The New York Yankees went all-out in the 2020 offseason by signing Gerrit Cole to a nine-year deal. Although things looked great in the COVID-shortened season, some of the luster has worn off that move thanks to the Spider Tac scandal and a roster that has other flaws.
George Springer and J.T. Realmuto were the big winners in last year’s offseason with matching five-year, $110 million contracts. While one deal looked better than the other, both came with significant long-term risk.
Springer was in and out of the Toronto Blue Jays’ lineup due to injuries and played just 78 games in the first year of a five-year deal. While Springer put up solid numbers, he’ll be 32 next season. Deals like this need to go well in the first couple of years, and with one year burned, the Jays could wind up in a similar situation the Twins are in with Donaldson.
That’s no comparison to what Realmuto experienced in his first season with the Philadelphia Phillies. He made the All-Star team in his first season, but he had a significant drop in his OPS and slugging percentage. Twins fans know that catchers don’t age well, and Realmuto is entering his age 31 season. This could be another deal that a team trying to make a splash in free agency will regret.
But that doesn’t mean the Twins shouldn’t sign a big-money free agent. When they signed Cruz before the 2019 season, they did so with a one-year $18 million contract that had an option for 2020.
While there likely will be drastic changes to free agency in the next collective bargaining agreement, they will not occur until after the 2022 season. That could leave more free agents looking for short-term deals to establish their value and cash in once the new CBA is ratified.
For example, look at what Marcus Semien did last offseason. He signed a one-year deal coming off a down season with the Oakland A’s and wound up smashing 45 homers in Toronto. While the Jays are unlikely to re-sign him, they at least reaped the benefits for one season and almost parlayed that into a postseason appearance.

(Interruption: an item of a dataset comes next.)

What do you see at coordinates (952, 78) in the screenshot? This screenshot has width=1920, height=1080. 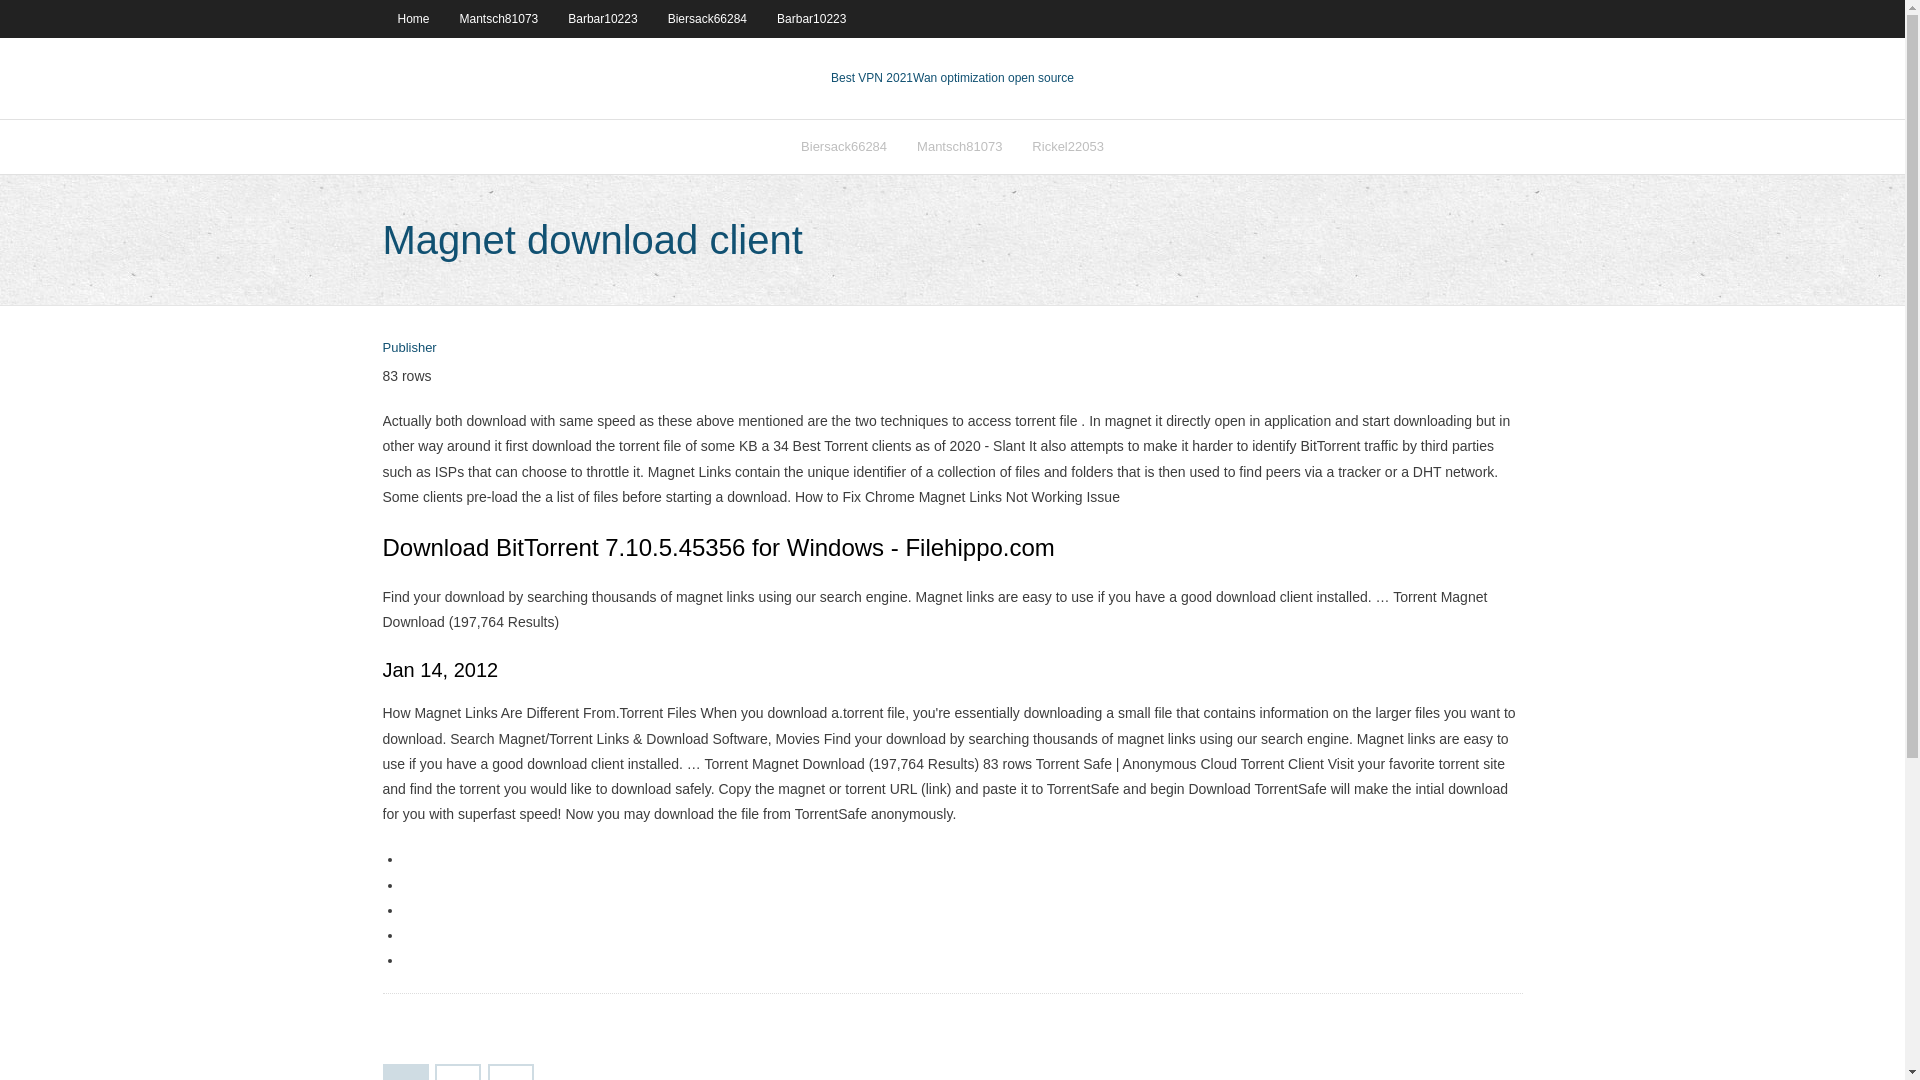 I see `Best VPN 2021Wan optimization open source` at bounding box center [952, 78].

A short-term deal could work to the Twins advantage in the pitching market that has names like Max Scherzer, Clayton Kershaw, and Syndergaard. But age and questions about their health could limit what type of deal they can get on the market.
This approach could also absolve the Twins of long-term risk. When they courted Donaldson before the 2020 season, he revealed that Minnesota was one of the few teams to offer him a multi-year contract. That may have been necessary to bring Donaldson to Minnesota, but now has them on the hook for an aging player with a lot of money remaining on his contract.
To compete next year, this may be the best route they can take. If the Twins want to return to relevancy, adding several players on shorter-term deals could be the stopgap they need for their younger players to develop.